--- begin Entries provided ---

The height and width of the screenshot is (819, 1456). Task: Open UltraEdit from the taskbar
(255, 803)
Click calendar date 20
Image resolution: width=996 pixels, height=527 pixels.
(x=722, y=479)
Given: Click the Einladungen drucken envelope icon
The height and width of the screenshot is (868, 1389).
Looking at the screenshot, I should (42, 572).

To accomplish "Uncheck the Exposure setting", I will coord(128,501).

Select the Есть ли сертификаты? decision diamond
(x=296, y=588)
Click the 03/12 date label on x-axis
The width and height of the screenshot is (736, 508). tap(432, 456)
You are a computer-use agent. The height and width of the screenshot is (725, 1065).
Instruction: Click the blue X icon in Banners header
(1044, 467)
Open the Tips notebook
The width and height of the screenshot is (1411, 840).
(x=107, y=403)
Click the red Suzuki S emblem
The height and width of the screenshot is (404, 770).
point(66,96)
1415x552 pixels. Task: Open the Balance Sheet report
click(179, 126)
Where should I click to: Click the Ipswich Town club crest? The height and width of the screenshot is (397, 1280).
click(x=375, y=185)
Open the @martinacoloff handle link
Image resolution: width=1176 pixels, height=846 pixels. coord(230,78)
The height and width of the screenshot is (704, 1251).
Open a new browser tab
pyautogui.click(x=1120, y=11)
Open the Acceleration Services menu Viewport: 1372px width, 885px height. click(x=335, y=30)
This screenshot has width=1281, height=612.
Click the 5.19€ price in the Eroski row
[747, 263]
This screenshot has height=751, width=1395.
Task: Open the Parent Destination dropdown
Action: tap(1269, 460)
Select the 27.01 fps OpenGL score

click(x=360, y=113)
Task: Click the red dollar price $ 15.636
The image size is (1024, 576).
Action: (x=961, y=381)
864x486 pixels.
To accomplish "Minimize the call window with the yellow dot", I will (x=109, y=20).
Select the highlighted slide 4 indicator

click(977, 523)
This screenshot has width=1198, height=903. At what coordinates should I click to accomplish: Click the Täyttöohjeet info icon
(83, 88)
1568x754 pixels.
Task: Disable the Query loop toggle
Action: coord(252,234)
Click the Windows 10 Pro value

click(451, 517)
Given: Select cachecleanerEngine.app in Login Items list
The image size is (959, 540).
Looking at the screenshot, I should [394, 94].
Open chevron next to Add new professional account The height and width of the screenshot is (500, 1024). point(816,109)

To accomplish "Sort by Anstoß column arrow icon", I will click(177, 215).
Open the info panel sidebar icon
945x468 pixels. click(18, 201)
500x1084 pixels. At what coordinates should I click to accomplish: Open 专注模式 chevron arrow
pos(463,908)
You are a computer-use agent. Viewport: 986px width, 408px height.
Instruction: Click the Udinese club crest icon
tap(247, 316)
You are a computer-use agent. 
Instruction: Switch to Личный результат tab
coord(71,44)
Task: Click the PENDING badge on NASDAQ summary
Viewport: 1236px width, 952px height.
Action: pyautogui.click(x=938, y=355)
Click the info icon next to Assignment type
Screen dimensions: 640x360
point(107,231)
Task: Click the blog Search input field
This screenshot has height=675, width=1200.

--- end Entries provided ---

Reproduce the entire listing above word for word, keeping every line unchanged and in its original order.

▶ [Answer]
The height and width of the screenshot is (819, 1456). Task: Open UltraEdit from the taskbar
(255, 803)
Click calendar date 20
Image resolution: width=996 pixels, height=527 pixels.
(x=722, y=479)
Given: Click the Einladungen drucken envelope icon
The height and width of the screenshot is (868, 1389).
Looking at the screenshot, I should (42, 572).

To accomplish "Uncheck the Exposure setting", I will coord(128,501).

Select the Есть ли сертификаты? decision diamond
(x=296, y=588)
Click the 03/12 date label on x-axis
The width and height of the screenshot is (736, 508). tap(432, 456)
You are a computer-use agent. The height and width of the screenshot is (725, 1065).
Instruction: Click the blue X icon in Banners header
(1044, 467)
Open the Tips notebook
The width and height of the screenshot is (1411, 840).
(x=107, y=403)
Click the red Suzuki S emblem
The height and width of the screenshot is (404, 770).
point(66,96)
1415x552 pixels. Task: Open the Balance Sheet report
click(179, 126)
Where should I click to: Click the Ipswich Town club crest? The height and width of the screenshot is (397, 1280).
click(x=375, y=185)
Open the @martinacoloff handle link
Image resolution: width=1176 pixels, height=846 pixels. coord(230,78)
The height and width of the screenshot is (704, 1251).
Open a new browser tab
pyautogui.click(x=1120, y=11)
Open the Acceleration Services menu Viewport: 1372px width, 885px height. click(x=335, y=30)
This screenshot has width=1281, height=612.
Click the 5.19€ price in the Eroski row
[747, 263]
This screenshot has height=751, width=1395.
Task: Open the Parent Destination dropdown
Action: tap(1269, 460)
Select the 27.01 fps OpenGL score

click(x=360, y=113)
Task: Click the red dollar price $ 15.636
The image size is (1024, 576).
Action: (x=961, y=381)
864x486 pixels.
To accomplish "Minimize the call window with the yellow dot", I will (x=109, y=20).
Select the highlighted slide 4 indicator

click(977, 523)
This screenshot has width=1198, height=903. At what coordinates should I click to accomplish: Click the Täyttöohjeet info icon
(83, 88)
1568x754 pixels.
Task: Disable the Query loop toggle
Action: coord(252,234)
Click the Windows 10 Pro value

click(451, 517)
Given: Select cachecleanerEngine.app in Login Items list
The image size is (959, 540).
Looking at the screenshot, I should [394, 94].
Open chevron next to Add new professional account The height and width of the screenshot is (500, 1024). point(816,109)

To accomplish "Sort by Anstoß column arrow icon", I will click(177, 215).
Open the info panel sidebar icon
945x468 pixels. click(18, 201)
500x1084 pixels. At what coordinates should I click to accomplish: Open 专注模式 chevron arrow
pos(463,908)
You are a computer-use agent. Viewport: 986px width, 408px height.
Instruction: Click the Udinese club crest icon
tap(247, 316)
You are a computer-use agent. 
Instruction: Switch to Личный результат tab
coord(71,44)
Task: Click the PENDING badge on NASDAQ summary
Viewport: 1236px width, 952px height.
Action: pyautogui.click(x=938, y=355)
Click the info icon next to Assignment type
Screen dimensions: 640x360
point(107,231)
Task: Click the blog Search input field
This screenshot has height=675, width=1200.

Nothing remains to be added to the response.